Sometimes when you are using WCF RIA services with Silverlight using C# or VB to get data from the database to, say, bind to a DataGrid, you might suddenly find yourself staring at this error (this happened to me today):

The reason for this, more often than not, is large number of records being tried to be fetched via a service call and by default WCF RIA services can only handle so many records before they time out after a minute (which is the default timeout setting).

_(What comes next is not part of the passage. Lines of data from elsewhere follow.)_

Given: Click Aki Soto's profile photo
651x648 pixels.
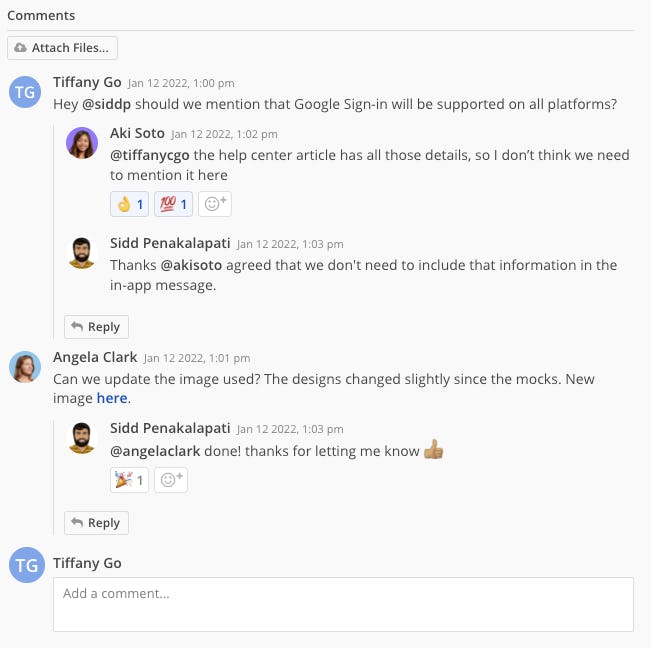Looking at the screenshot, I should click(82, 143).
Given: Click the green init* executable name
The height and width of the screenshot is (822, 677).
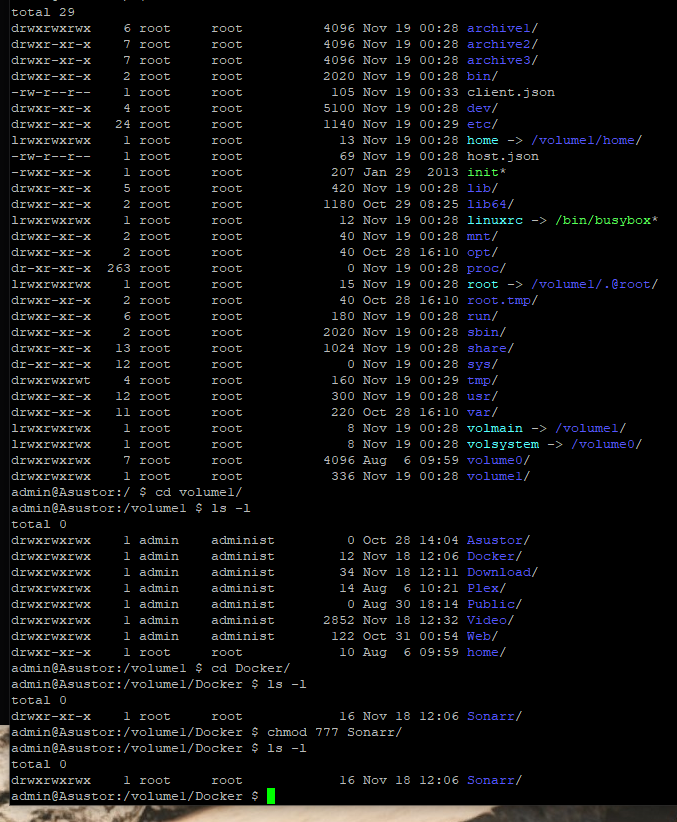Looking at the screenshot, I should coord(486,172).
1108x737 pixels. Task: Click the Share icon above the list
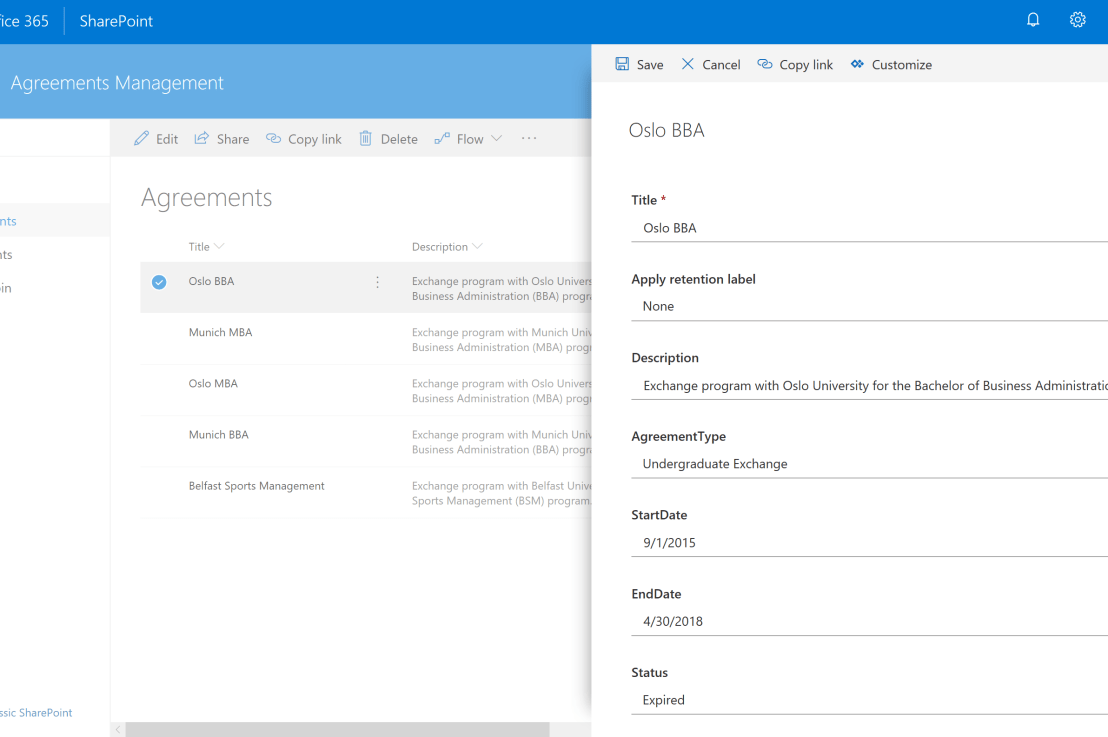[200, 138]
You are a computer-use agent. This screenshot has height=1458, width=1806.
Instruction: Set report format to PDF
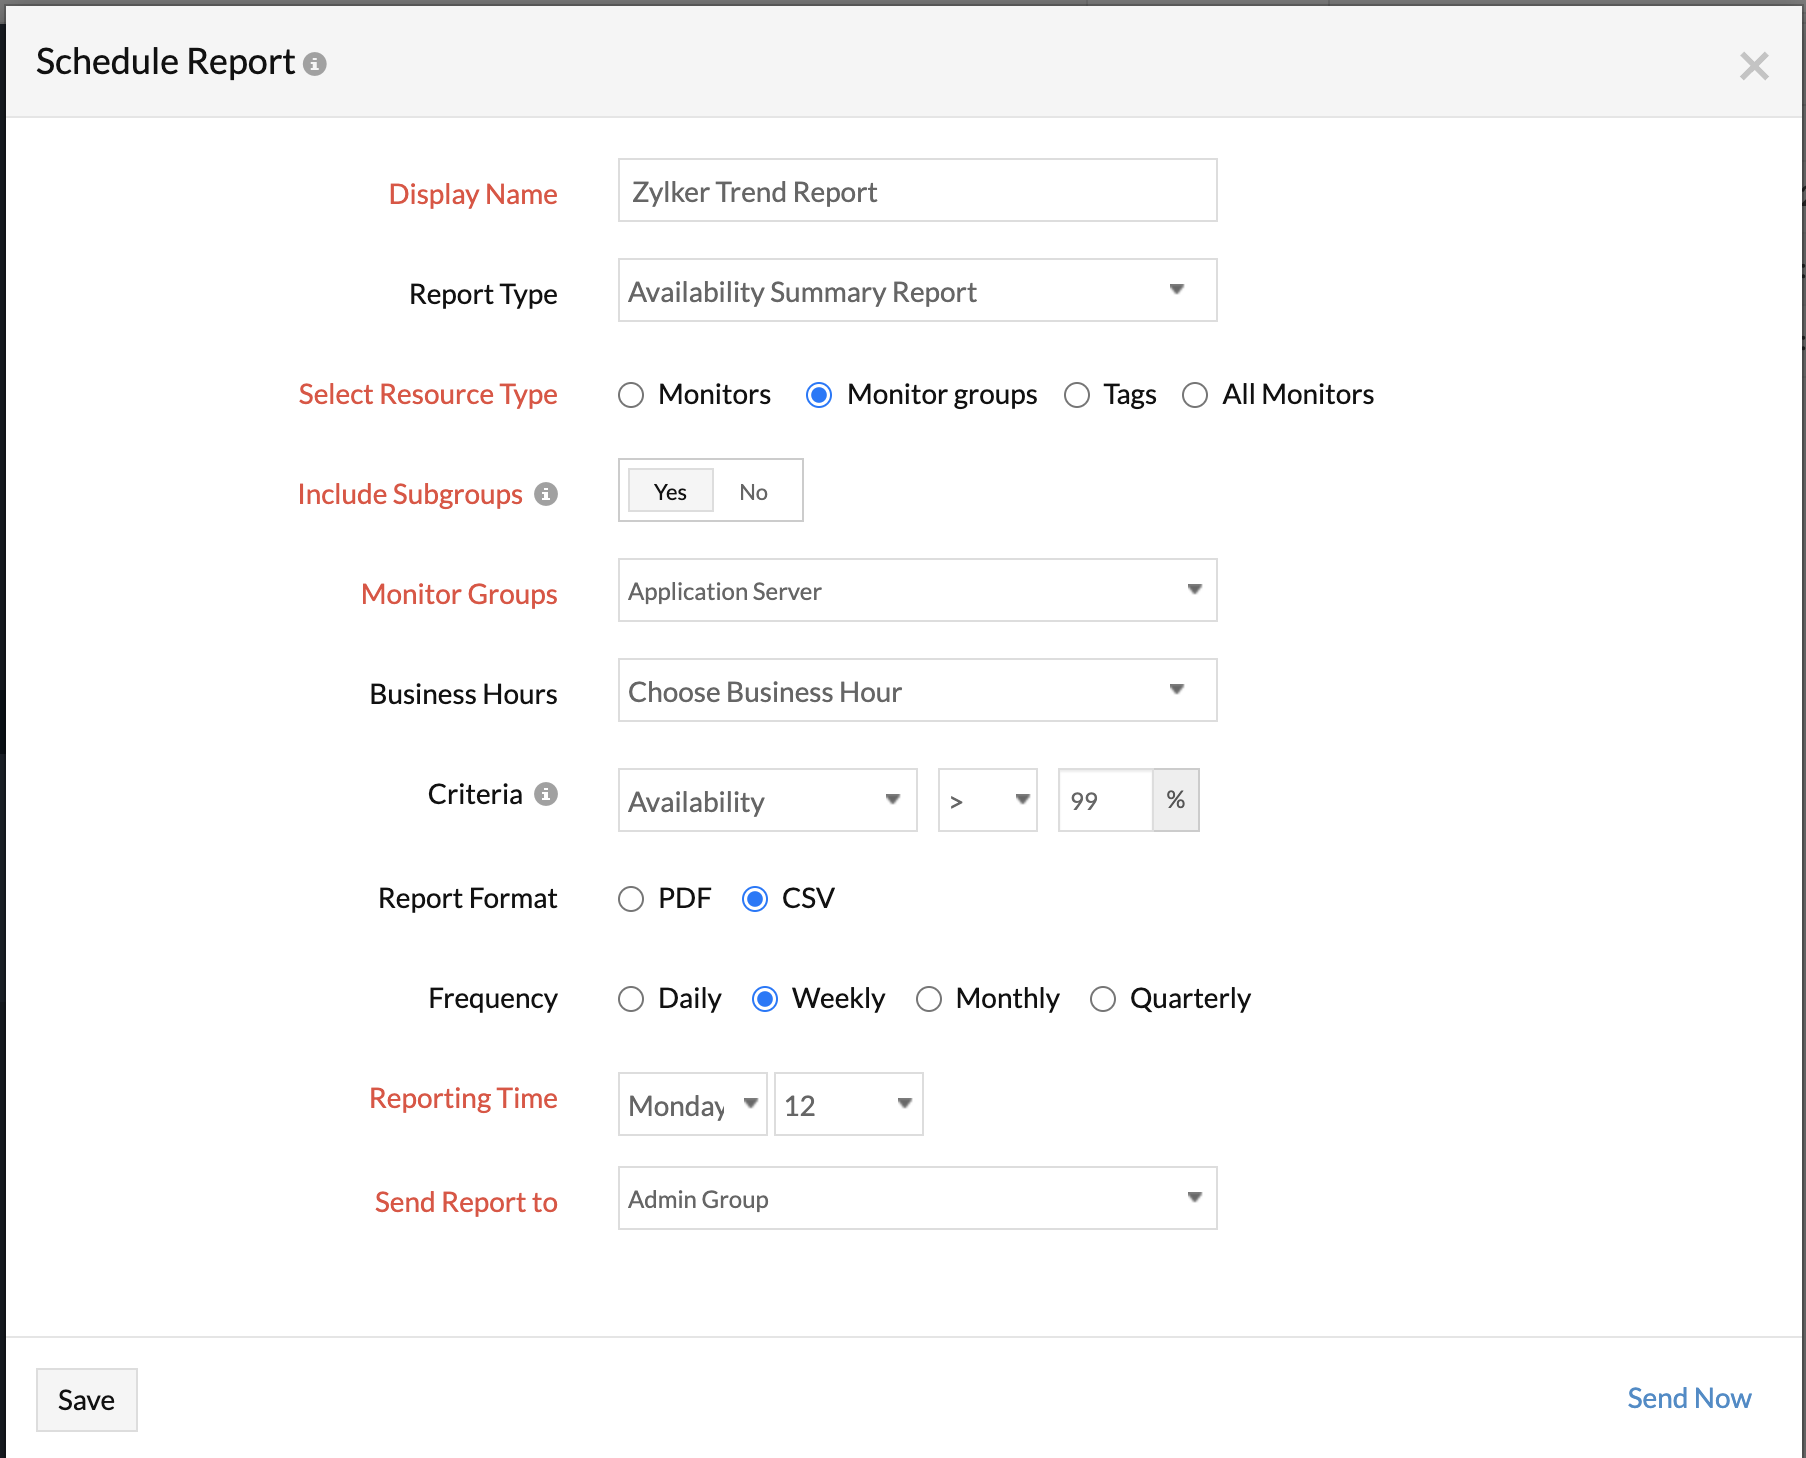point(631,899)
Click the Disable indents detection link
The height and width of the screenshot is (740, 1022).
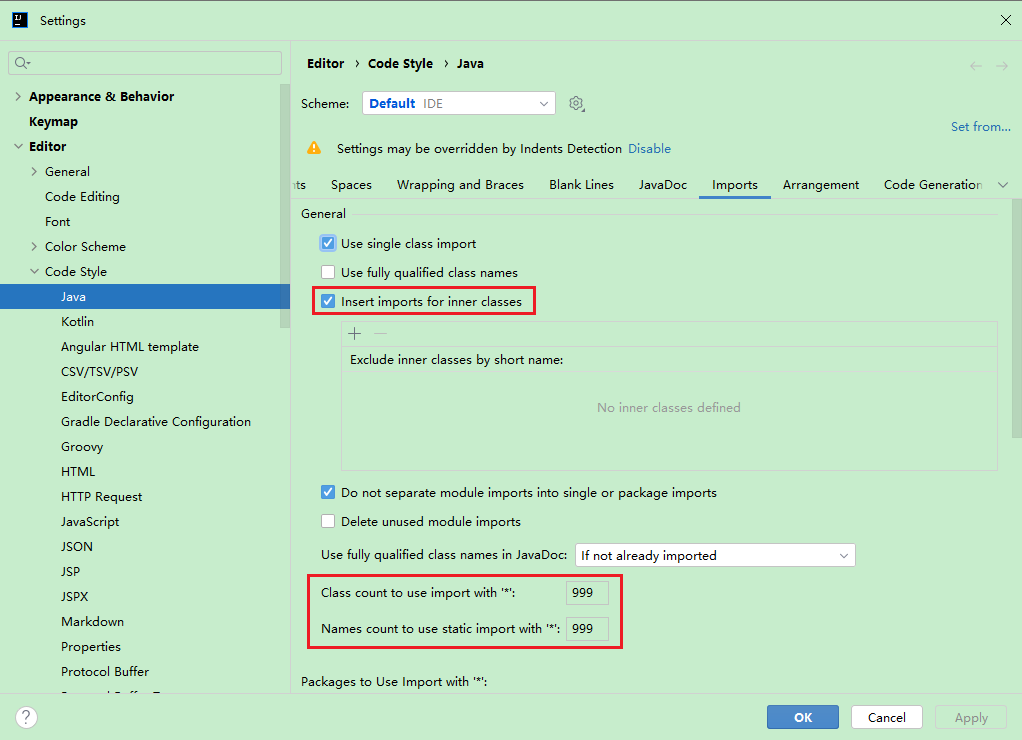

The simplest way to get around this is to add the following section (in bold text) in your application’s web.config:
<system.serviceModel> <serviceHostingEnvironment aspNetCompatibilityEnabled="true" multipleSiteBindingsEnabled="true"/> <bindings> <basicHttpBinding> <binding closeTimeout="01:00:00" openTimeout="01:00:00" receiveTimeout="01:00:00" sendTimeout="01:00:00" maxBufferSize="2147483647" maxBufferPoolSize="2147483647" maxReceivedMessageSize="2147483647"> <readerQuotas maxDepth="2147483647" maxStringContentLength="2147483647" maxArrayLength="2147483647" maxBytesPerRead="2147483647" maxNameTableCharCount="2147483647" /> <security mode="None" /> </binding> </basicHttpBinding> </bindings> <behaviors> <serviceBehaviors> <behavior> <dataContractSerializer maxItemsInObjectGraph="2147483647" /> </behavior> </serviceBehaviors> </behaviors> </system.serviceModel>
Basically what this does is increase all the timeouts to 1 hour and increase the maximum number of items the service can return via the maxItemsInObjectGraph
attribute. The most important timeouts are openTimeout
and recieveTimeout
. This link basicHttpBinding will give more information about what each attribute stands for.
This doesn’t discount you from optimising your queries and code but sometimes (such as in my case), you would be just doing a straight forward select from just one table and this error might still happen so there won’t be a lot of room to optimise anything there.
Hope this helps someone somewhere who needs this.